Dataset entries

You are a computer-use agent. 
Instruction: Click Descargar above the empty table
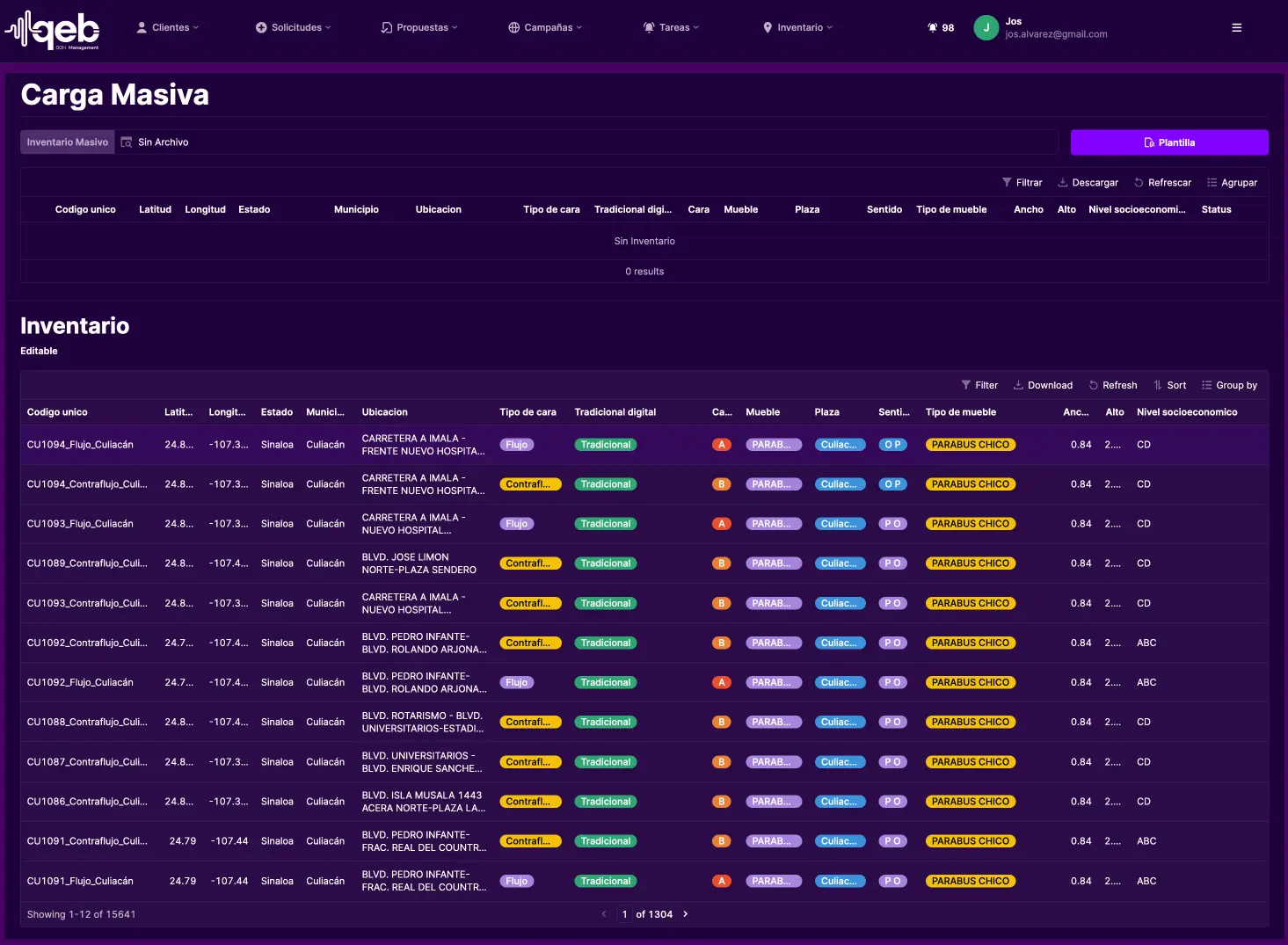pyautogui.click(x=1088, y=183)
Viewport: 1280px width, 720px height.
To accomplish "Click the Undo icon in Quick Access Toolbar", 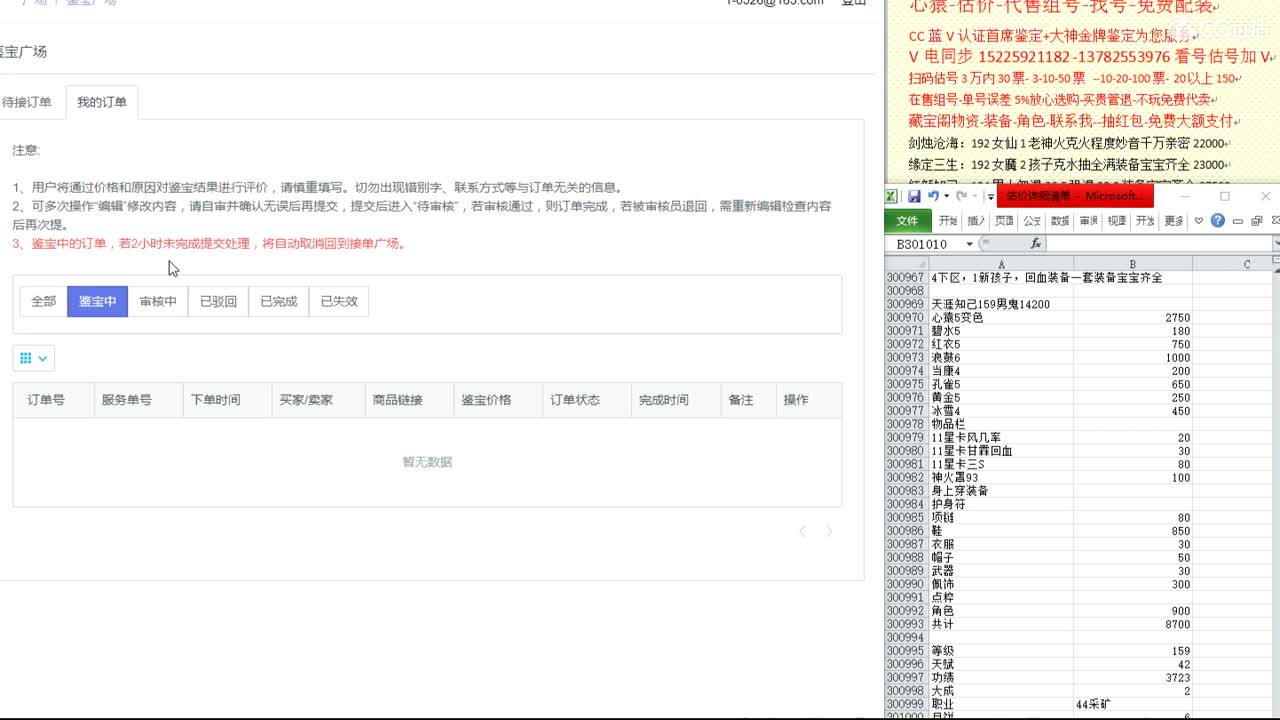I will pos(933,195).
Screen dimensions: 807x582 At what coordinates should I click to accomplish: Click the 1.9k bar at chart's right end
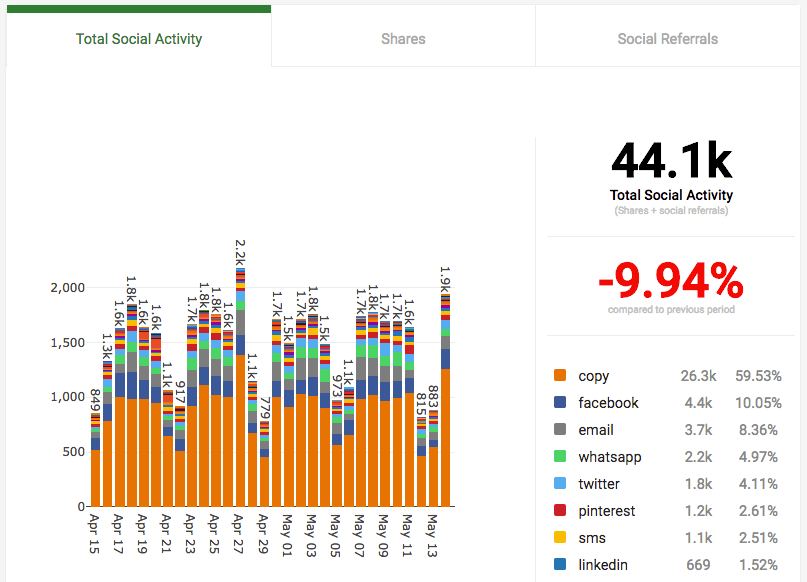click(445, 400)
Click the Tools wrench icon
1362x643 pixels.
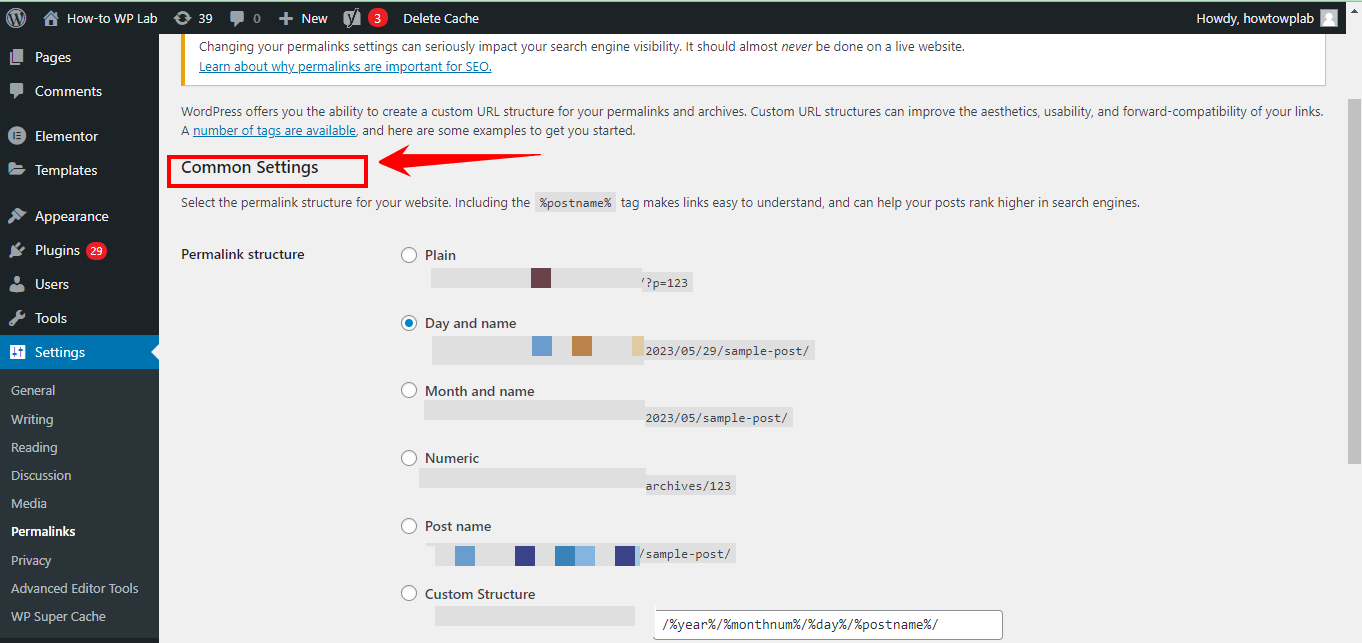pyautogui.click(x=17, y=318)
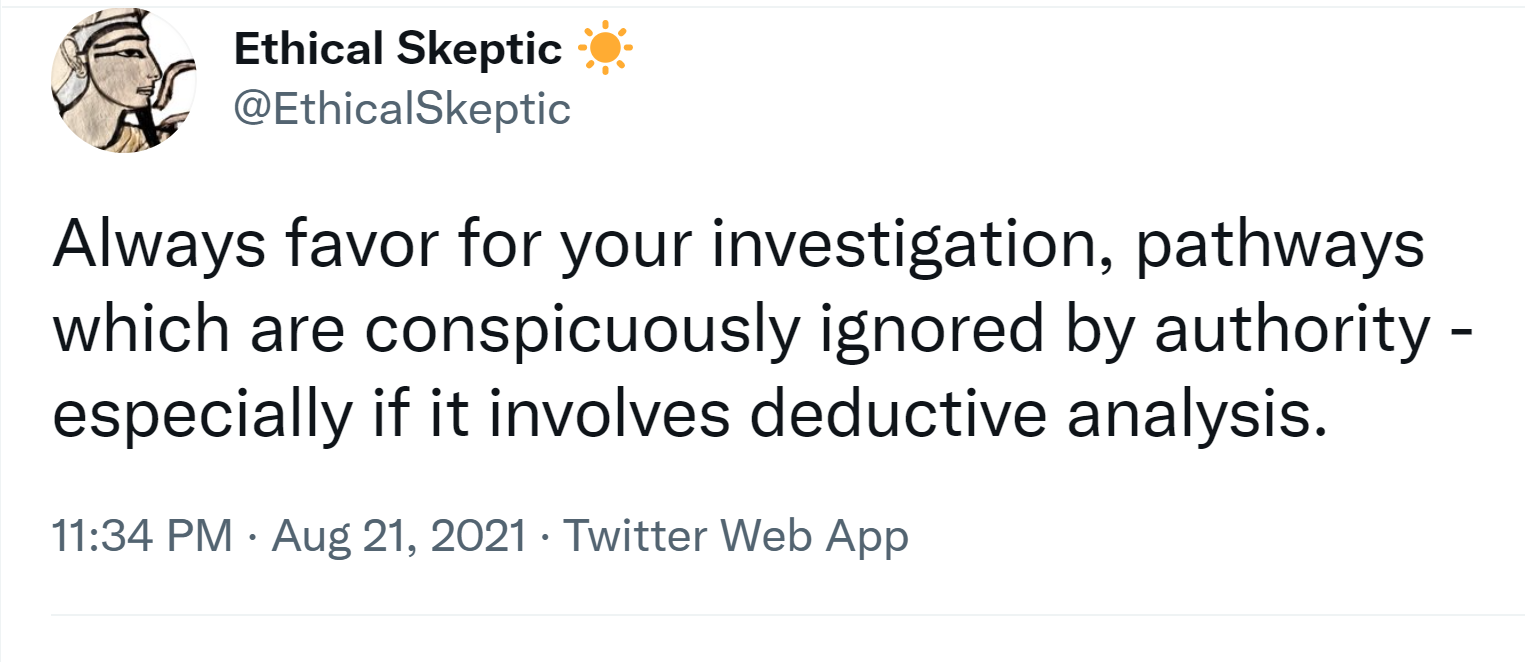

Work instruction
Excluding the pictures, restate word for word the lines from the one that holds "Screen dimensions: 807x582" through the last line of the entries, both ends included.

Written response
Screen dimensions: 807x582 At what coordinates should I click to accomplish: Click the 1.9k bar at chart's right end
click(445, 400)
Click the Tools wrench icon
1362x643 pixels.
pyautogui.click(x=17, y=318)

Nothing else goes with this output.